- September 15, 2025
- More articles By Annie Krakower
- Photo courtesy of Samira Jackson
FOR SAMIRA JACKSON ’16, passing the bar exam on her first try is a point of pride. But you might say she sat through the grueling test twice.
Her mom, Edy Lawson-Jackson, was eight and a half months pregnant with her when she took the exam in 1993, powering through tough questions and intermittent contractions to pass her first time, too.
“I was just hoping that she wouldn’t come two weeks early,” Lawson-Jackson says, “because then I would have been having her during the exam.”
Now the attorneys are together again, this time drawing on their shared love of sports as the NFL’s first mother-daughter agent duo. They’re breaking barriers with each contract negotiated: Less than 10% of the league’s nearly 1,000 certified agents are women.
“It’s much easier for me than it was when my mom was coming up—but it’s still a boys’ club,” Jackson says. “It’s really on us to keep pulling other women forward.”

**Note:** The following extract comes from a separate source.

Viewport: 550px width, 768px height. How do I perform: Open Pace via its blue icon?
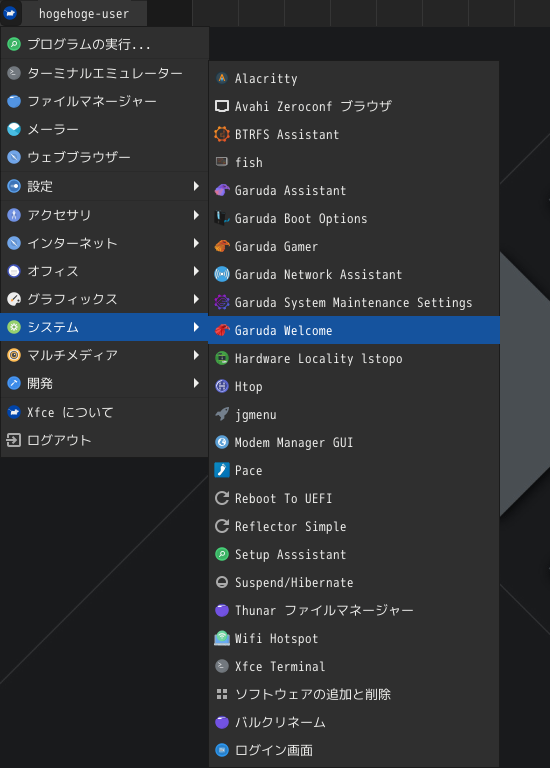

The self-described tomboys and diehard Ravens fans both played some football growing up—Lawson-Jackson (above, right) with her five brothers in her native Baltimore, and her daughter (left) at middle school recess and on a co-ed intramural flag football team while earning her communication degree at the University of Maryland.
And while mom set her sights on a law career only after admitting her childhood dreams of becoming a ballerina, gymnast or circus acrobat weren’t quite realistic, Jackson always wanted to be an attorney.

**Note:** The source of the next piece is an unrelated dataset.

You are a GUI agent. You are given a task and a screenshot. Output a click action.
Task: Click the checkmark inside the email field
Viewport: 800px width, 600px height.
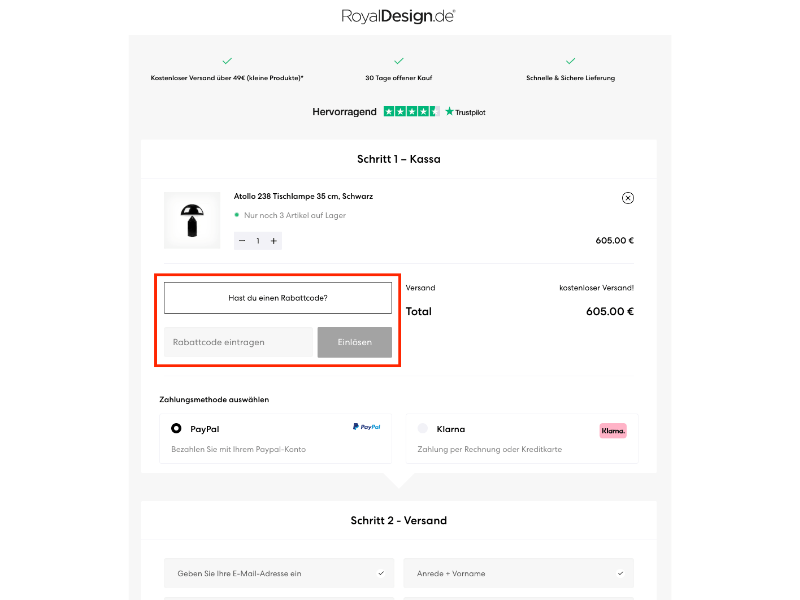[x=380, y=573]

“Allegedly, when I was younger, I was argumentative,” she says, with her mom jokingly adding, “and bossy.”
After attending law school at St. Thomas University and passing the bar, she aced the NFL Players Association certification test in 2022, 12 years after her mom, and joined her at Affiliated Sports Advisors.
It’s really on us to keep pulling other women forward.”
Samira Jackson ’16
Negotiating contracts is just one part of the job. The pair also helps clients secure marketing opportunities, connect with financial advisors and even find places to live as they bounce around a fast-paced league, acting as their “motivators and cheerleaders,” Lawson-Jackson says.
The number of players they represent— some as a team, some individually—varies with the constant shuffling of NFL rosters. Their current clients include defensive end Demone Harris, defensive tackle Popo Aumavae and cornerback Nate Hobbs.
“They’ve always done their job very well,” says Harris, who played for the Atlanta Falcons last season. “I’m very appreciative to have them in my corner, and I’m excited to see what the future holds.”